If there was a historic disparity of treatment against members of the Jewish community for instance, there would be a major public debate. The admission by the Supreme Court that Judges in murder cases had been misdirecting themselves on the law of joint enterprise for almost thirty years is a prime example of a system that is capable of making fundamental errors of jurisprudence. A system of justice that has the insight to review its own practice should be capable of change in such a key area and race and gender discrimination. The responsibility for change must rest with the Lord Chancellor and Lord Chief Justice who are and have always been aware that this disparity of treatment has been prevalent for many years.

The late Johnnie Cochran, said that, Justice is neither colour blind, nor is it equal. He may have added that the justice system in England and Wales has decided to monitor but thereafter ignore this significant problem in the 21 years since race training concluded. The maintenance of such race and gender driven sentencing undermines the credibility not only of the Sentencing Council, but also by the role of the Magistrates and Judiciary in England and Wales in this democratic Society. The rule of law must have as its most fundamental principle that every person must be treated equally under the law. If this is not attempted every other claim that is made about justice is without any merit and undermines the concept of democracy in the United Kingdom and can be attributed to the habit of the Ministry of Justice failing to place diversity at the centre of their culture and practice, effectively ignoring the lessons learnt from the Judicial Studies Board and the Stephen Lawrence Inquiry.

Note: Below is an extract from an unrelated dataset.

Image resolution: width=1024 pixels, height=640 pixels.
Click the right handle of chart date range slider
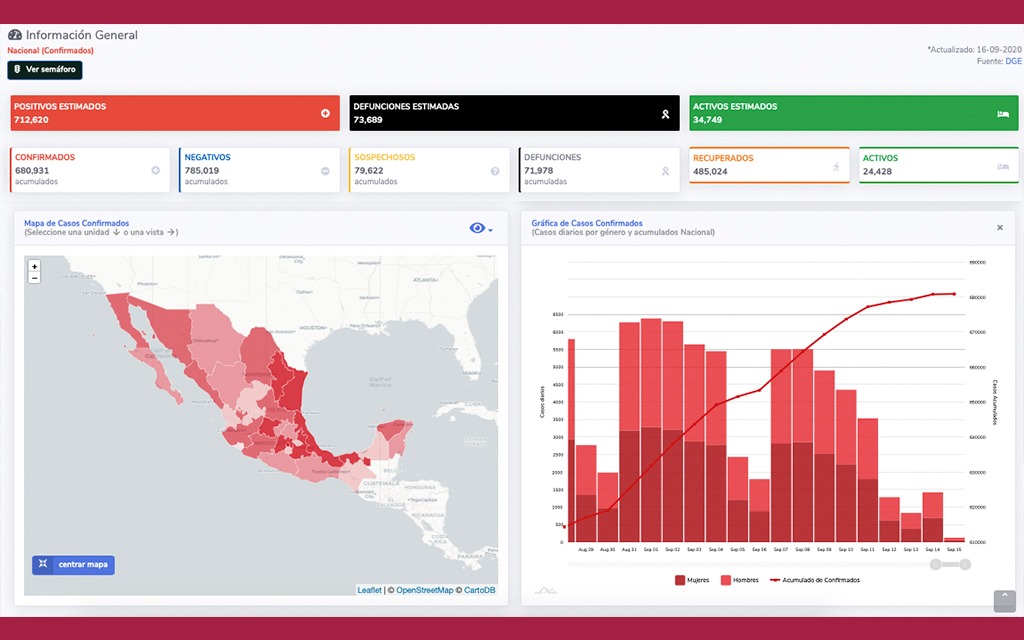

Some of the changes that have to be introduced are that the Sentencing Council are to address each guidance issued by them and to add a mandatory equality requirement and caution against bias and discrimination in sentencing decision. The Lord Chief Justice and Lord Chancellor are to authorise extensive research to determine the extent of treatment on grounds of race and gender. There needs to be monitoring of all sentencing and bail decisions to be undertaken at each Court centre to determine any decisions where there is more than a 5% disparity of treatment and the Court of Appeal is to adopt a presumption in favour of granting appeals against sentence and bail where it can be proven on a balance of probability that race and or gender has had a disproportionate impact on the length or type of sentence passed.

* D. Peter Herbert, O.B.E., Law graduate of University of Leicester, was a member of the Metropolitan Police and United Nations International Criminal Tribunal for Rwanda. He is a Barrister, Part-time Judge and Chair of the London-based Society of Black Lawyers.